B. BERJAMAAH ATAU SENDIRIAN DALAM SHOLAT TARAWIH
Para ulama berbeda pendapat mengenai mana yang lebih utama dalam
melaksanakan shalat tarawih, apakah dilaksanakan secara sendirian
(munfarid) atau berjamaah?
Para ulama Hanafiyah dan Hanabilah berpendapat bahwa disunnahkan shalat
tarawih berjamaah. Ulama Malikiyah juga berpendapat serupa, hanya saja
mereka menganjurkan pelaksanaan shalat tarawih di rumah secara
berjamaah selama tidak menyebabkan masjid menjadi kosong sama sekali
dan dilakukan dengan semangat di dalam rumah. Adapun para ulama
Syafiiyah, yang menjadi mazhab mereka adalah shalat tarawih secara
berjamaah lebih utama secara mutlak.

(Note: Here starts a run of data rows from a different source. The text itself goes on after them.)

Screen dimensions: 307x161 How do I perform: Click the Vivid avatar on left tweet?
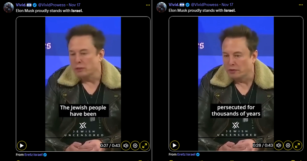9,8
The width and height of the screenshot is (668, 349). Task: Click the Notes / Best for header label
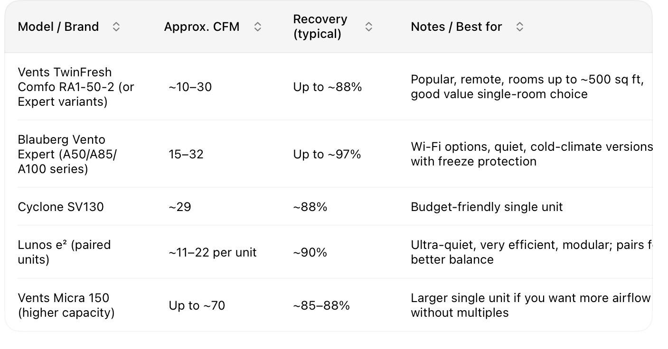point(456,27)
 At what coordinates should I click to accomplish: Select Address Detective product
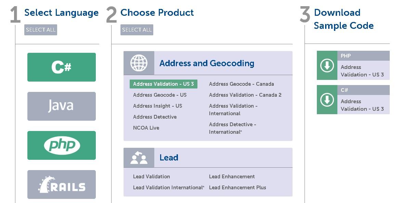[155, 117]
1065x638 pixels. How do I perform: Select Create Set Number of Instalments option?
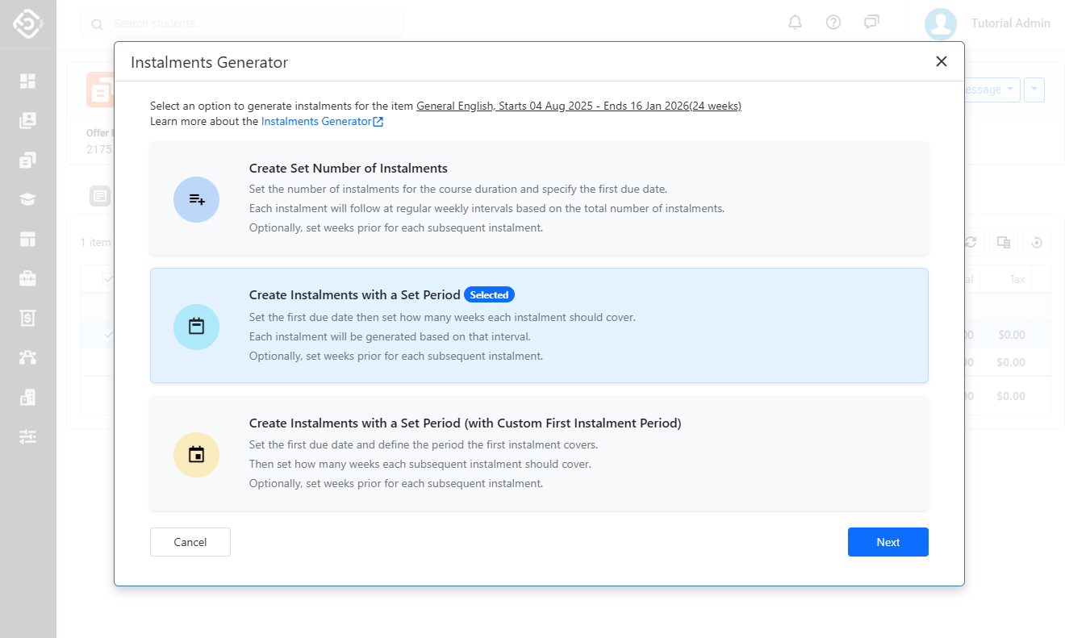click(538, 198)
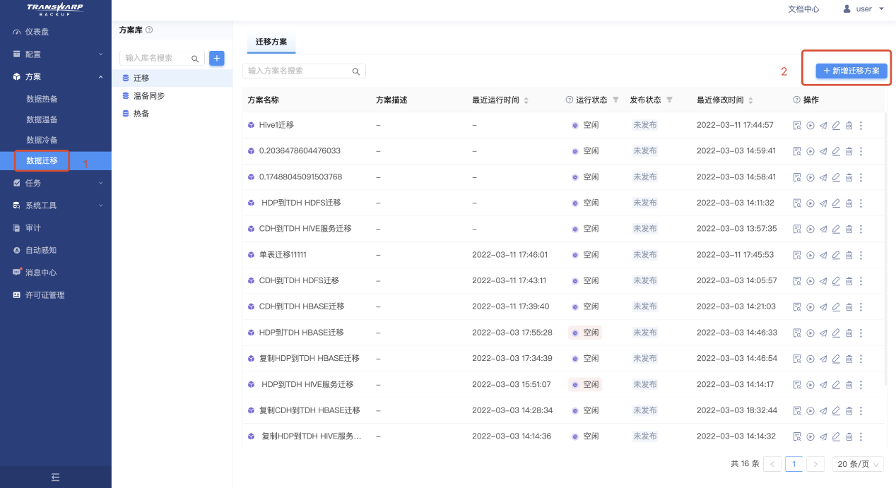
Task: Filter by 运行状态 column filter icon
Action: (615, 100)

Imam Nawawi berkata, “Itulah yang
diambil oleh kebanyakan ulama. Adapun Rabiah, Malik, Abu Yusuf dan lain-
lain, mereka mengatakan bahwa sendirian lebih utama.”
Mayoritas ulama berdalil dengan ijma’ sahabat, yaitu bahwa mereka dahulu
berkumpul berjamaah di masjid untuk shalat tarawih pada masa Umar bin
Khatthab tanpa ada pengingkaran dari seorang pun. Hal ini menjadi alasan
terkuat disunnahkannya shalat tarawih secara berjamaah.
Namun, siapa saja yang memperhatikan dalil kedua belah pihak di atas akan
mendapati bahwa shalat tarawih berjamaah di masjid telah ada pada masa
Nabi SAW masih hidup. Akan tetapi, hal itu kemudian dihentikan karena
khawatir akan diwajibkan. Ini adalah salah satu bukti kasih sayang Nabi SAW
terhadap umatnya, bukan karena berjamaah menyelisihi petunjuk beliau.
Adapun setelah beliau wafat, maka kekhawatiran ini menjadi hilang sehingga
hukumnya kembali kepada asalnya.
Adapun yang sedang kita bahas di sini, bukanlah termasuk dalam kategori
tercela, bahkan ia terpuji karena ia bersumber dari hadits yang menyatakan
tentang shalat tarawih secara berjamaah. Sedangkan larangan Nabi SAW itu
adalah karena alasan kekhawatiran akan diwajibkannya shalat tarawih,
sehingga setelah beliau wafat, kekhawatiran itu sudah hilang karena tidak
ada wahyu lagi setelah beliau wafat.